(WHAT NEEDS TO BE DONE) Of the entries below, restate word for word only the section that runs from the line with "You are a computer-use" to the line with "Instruction: Click the Jäger spider web icon", counting both ends.

Segment Start: RECORDS SHOWN

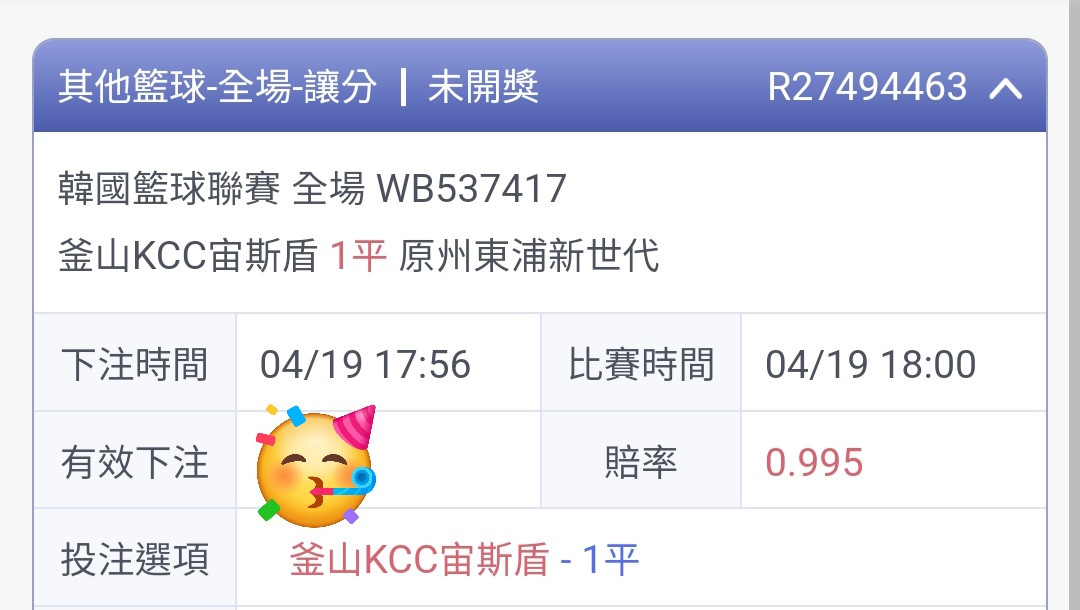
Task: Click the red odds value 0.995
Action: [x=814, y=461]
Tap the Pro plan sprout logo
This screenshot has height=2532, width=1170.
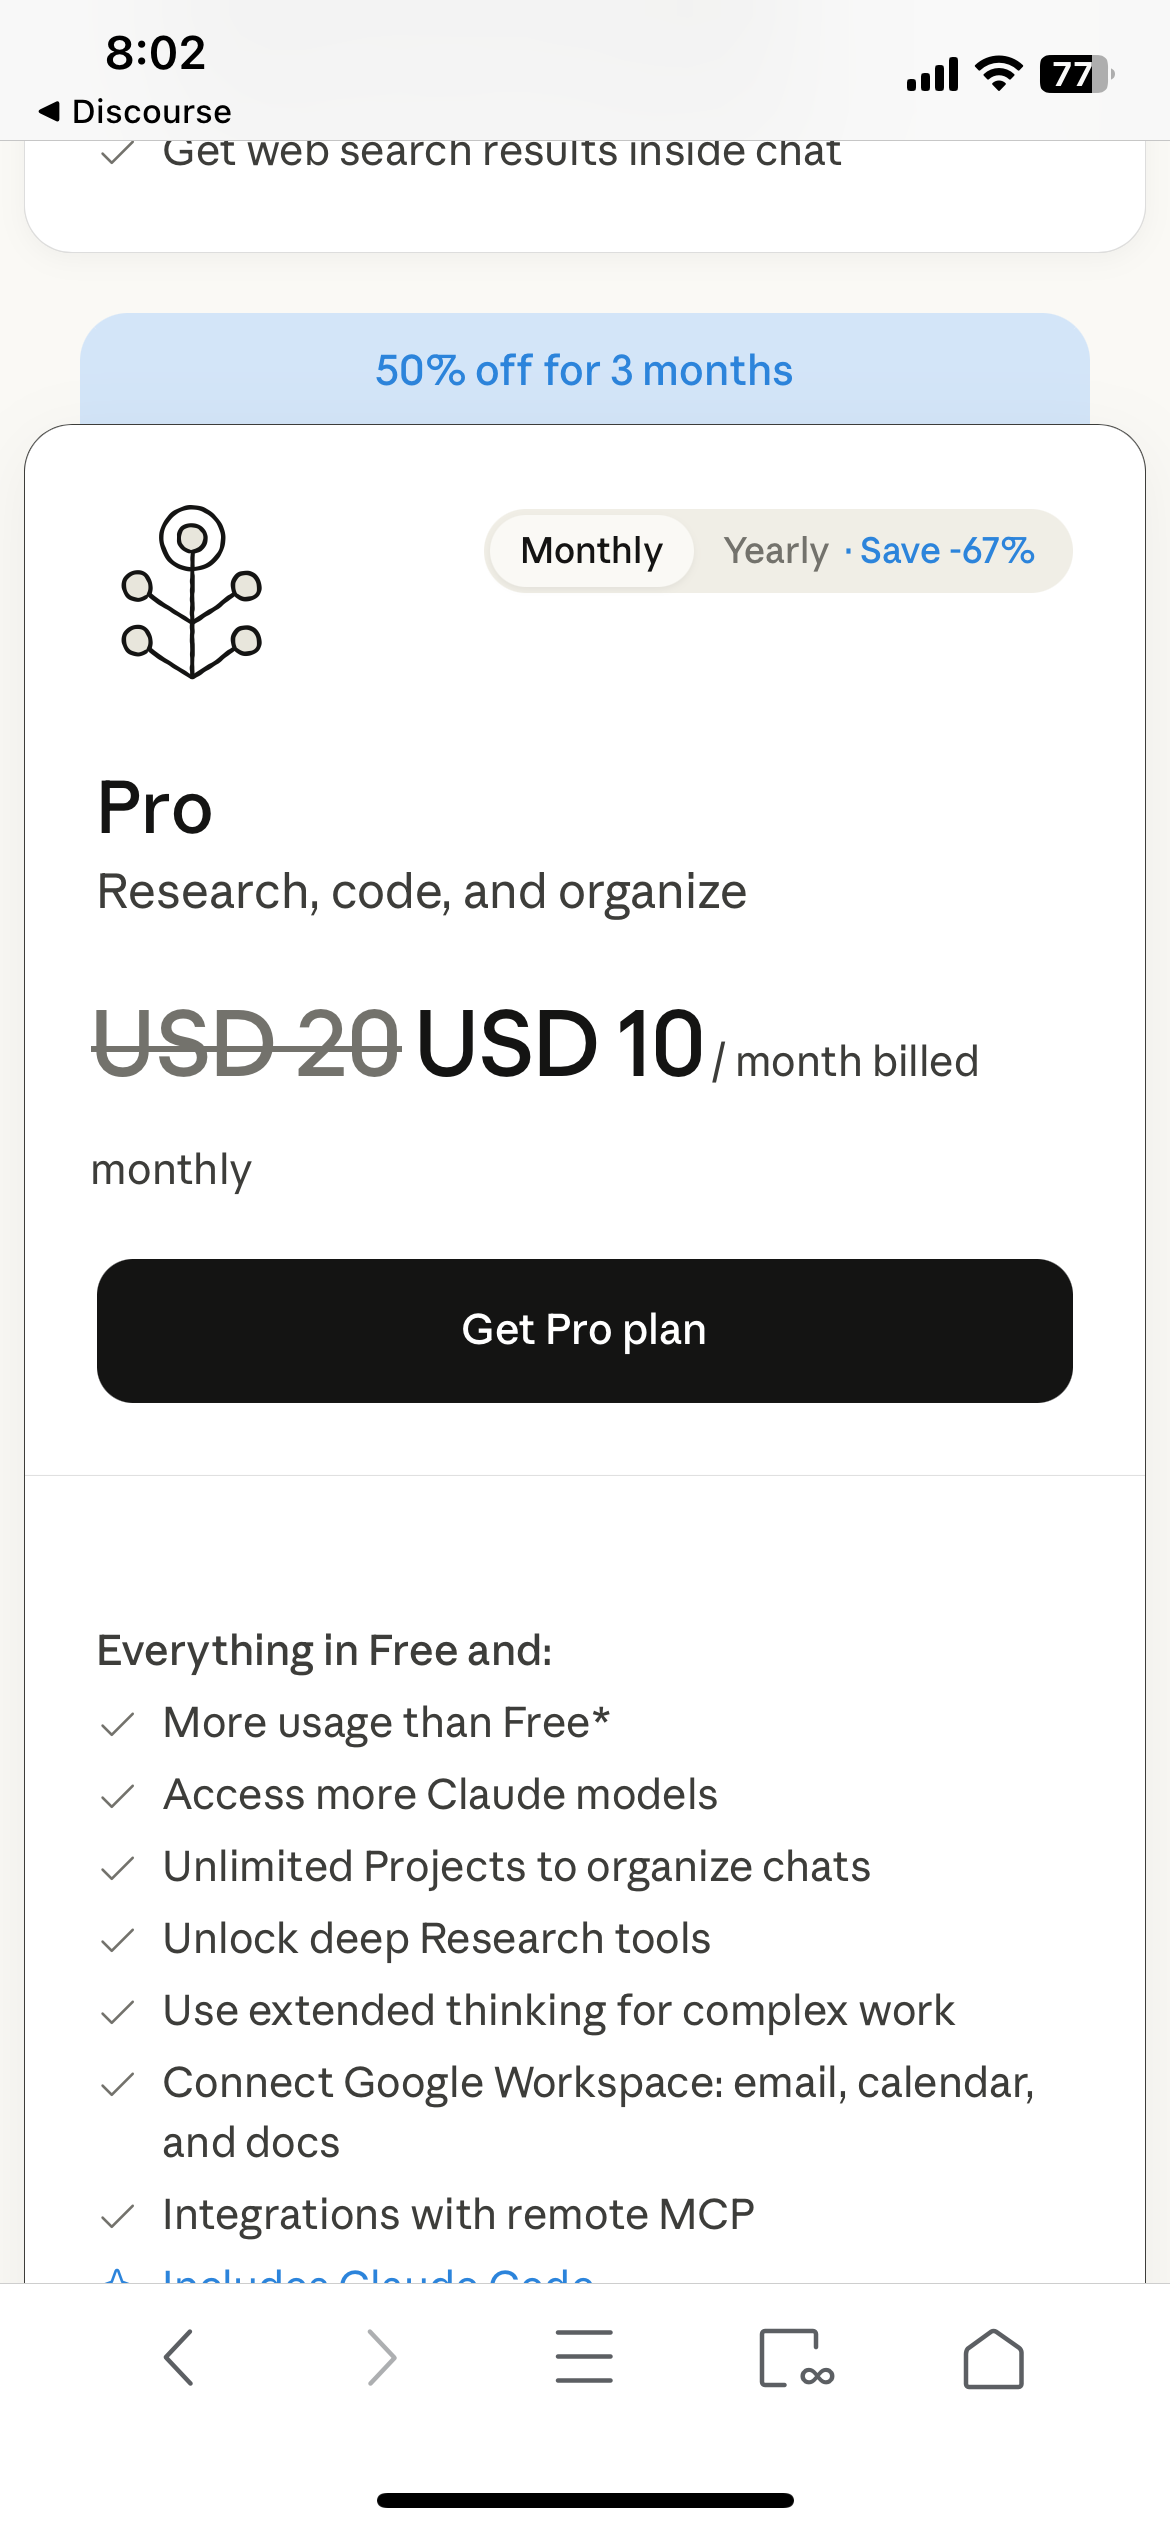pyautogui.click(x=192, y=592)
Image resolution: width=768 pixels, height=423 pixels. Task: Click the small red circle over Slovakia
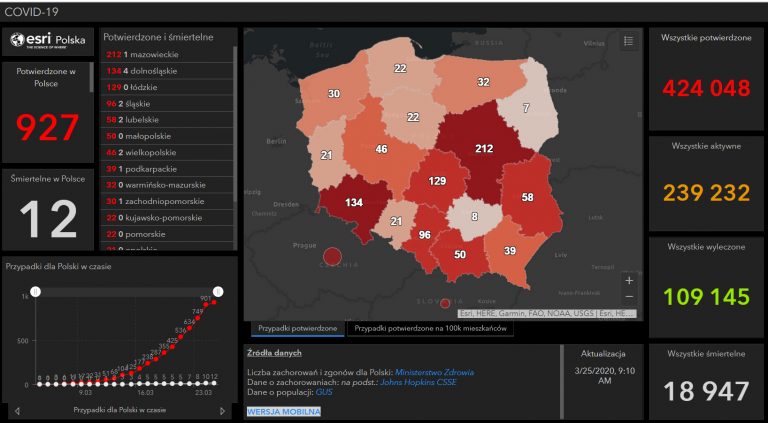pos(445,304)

Segment End: RECORDS SHOWN
Segment Start: RECORDS SHOWN

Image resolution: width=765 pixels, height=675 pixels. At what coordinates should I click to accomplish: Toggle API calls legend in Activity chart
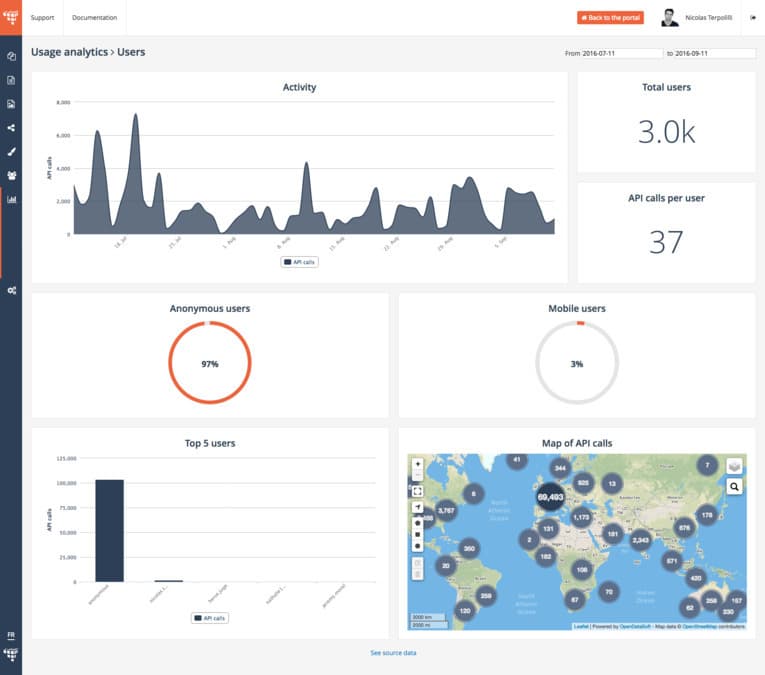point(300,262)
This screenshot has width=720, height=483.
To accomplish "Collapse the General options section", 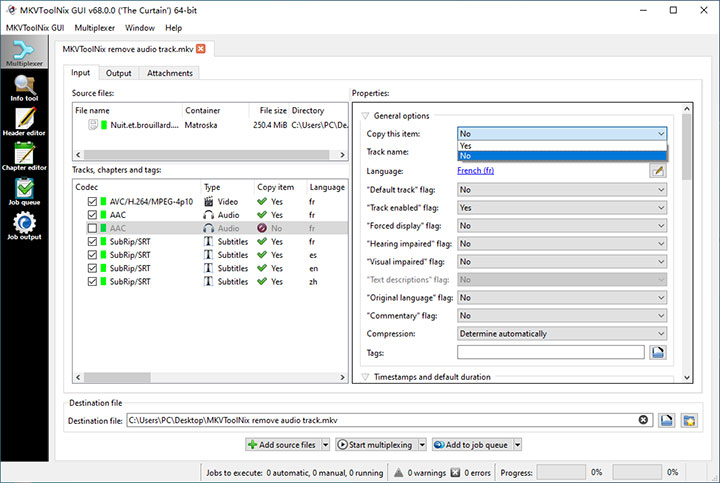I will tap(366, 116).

Segment End: RECORDS SHOWN
Segment Start: RECORDS SHOWN

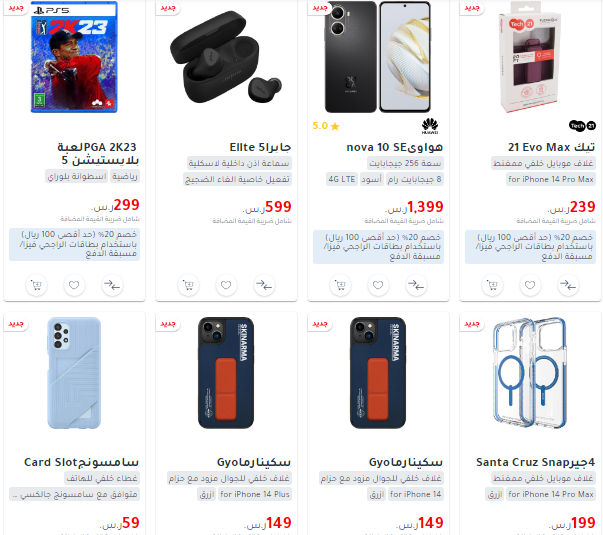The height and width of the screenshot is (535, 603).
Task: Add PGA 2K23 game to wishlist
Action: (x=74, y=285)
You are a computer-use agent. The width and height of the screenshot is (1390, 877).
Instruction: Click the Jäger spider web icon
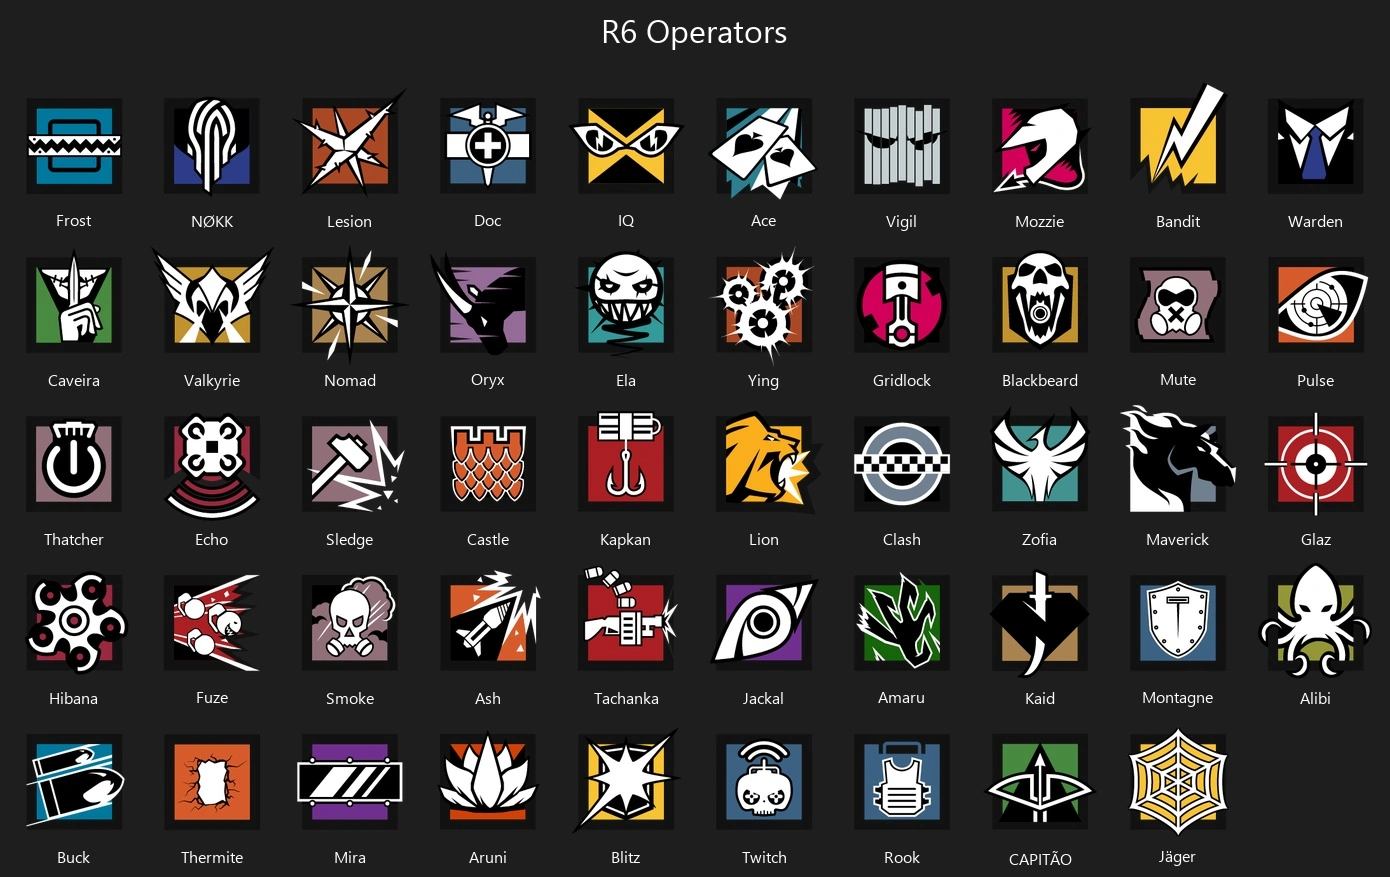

Segment End: RECORDS SHOWN

(WRITTEN ANSWER)
You are a computer-use agent. The width and height of the screenshot is (1390, 877).
Instruction: Click the Jäger spider web icon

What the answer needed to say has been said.